- **TASK**
Which lines in the entries below contain the string "habitant"? Show each of them in full.

Stored items from a collection
════════

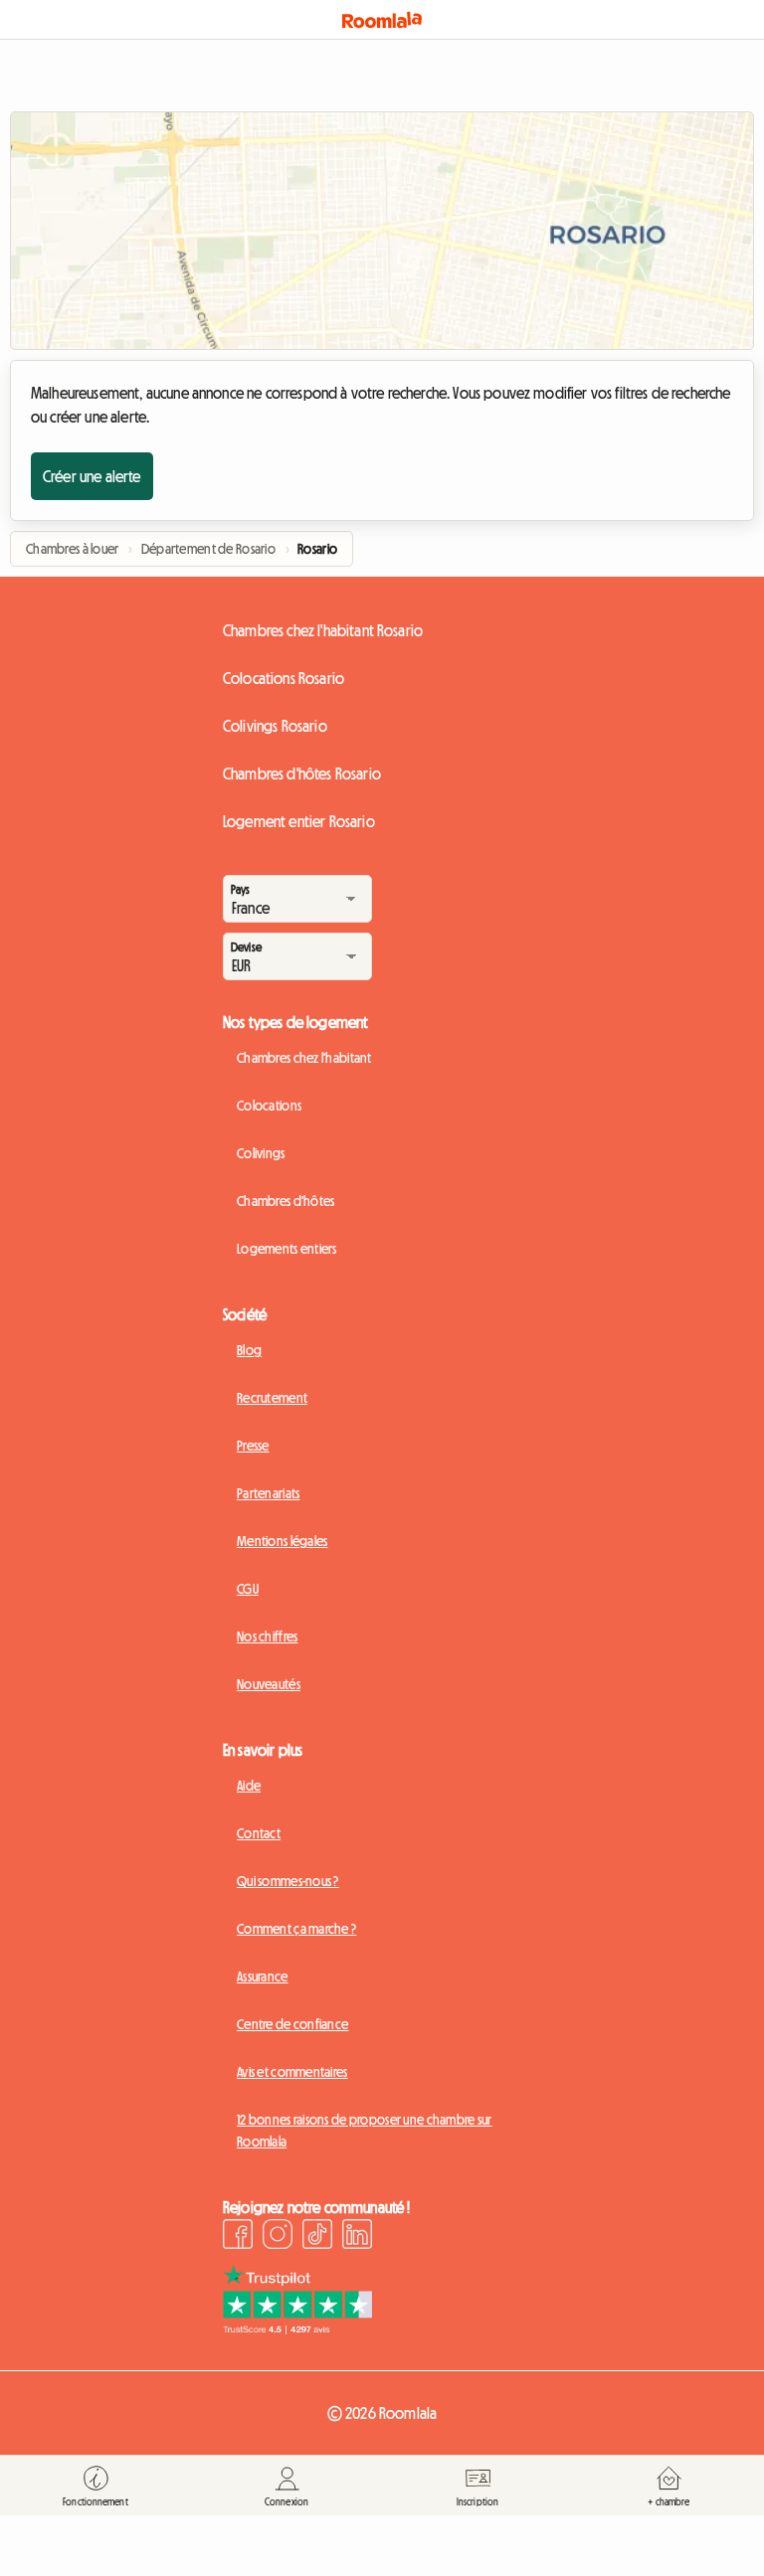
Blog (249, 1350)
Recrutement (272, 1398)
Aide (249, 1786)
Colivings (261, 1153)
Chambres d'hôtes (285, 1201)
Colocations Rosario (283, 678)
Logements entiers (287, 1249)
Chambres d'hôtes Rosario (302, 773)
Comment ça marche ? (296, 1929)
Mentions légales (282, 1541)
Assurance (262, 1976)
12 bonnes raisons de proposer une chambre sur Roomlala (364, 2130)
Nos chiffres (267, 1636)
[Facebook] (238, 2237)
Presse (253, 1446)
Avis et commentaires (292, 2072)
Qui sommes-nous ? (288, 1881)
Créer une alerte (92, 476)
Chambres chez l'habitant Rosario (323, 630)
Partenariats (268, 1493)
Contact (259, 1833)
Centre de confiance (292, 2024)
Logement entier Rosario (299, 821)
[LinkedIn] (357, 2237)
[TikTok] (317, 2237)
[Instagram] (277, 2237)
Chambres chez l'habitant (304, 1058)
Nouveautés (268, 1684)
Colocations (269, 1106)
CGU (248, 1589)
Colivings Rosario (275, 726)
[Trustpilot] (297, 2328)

════════

- **OUTPUT OF THE EXERCISE**
Chambres chez l'habitant Rosario (323, 630)
Chambres chez l'habitant (304, 1058)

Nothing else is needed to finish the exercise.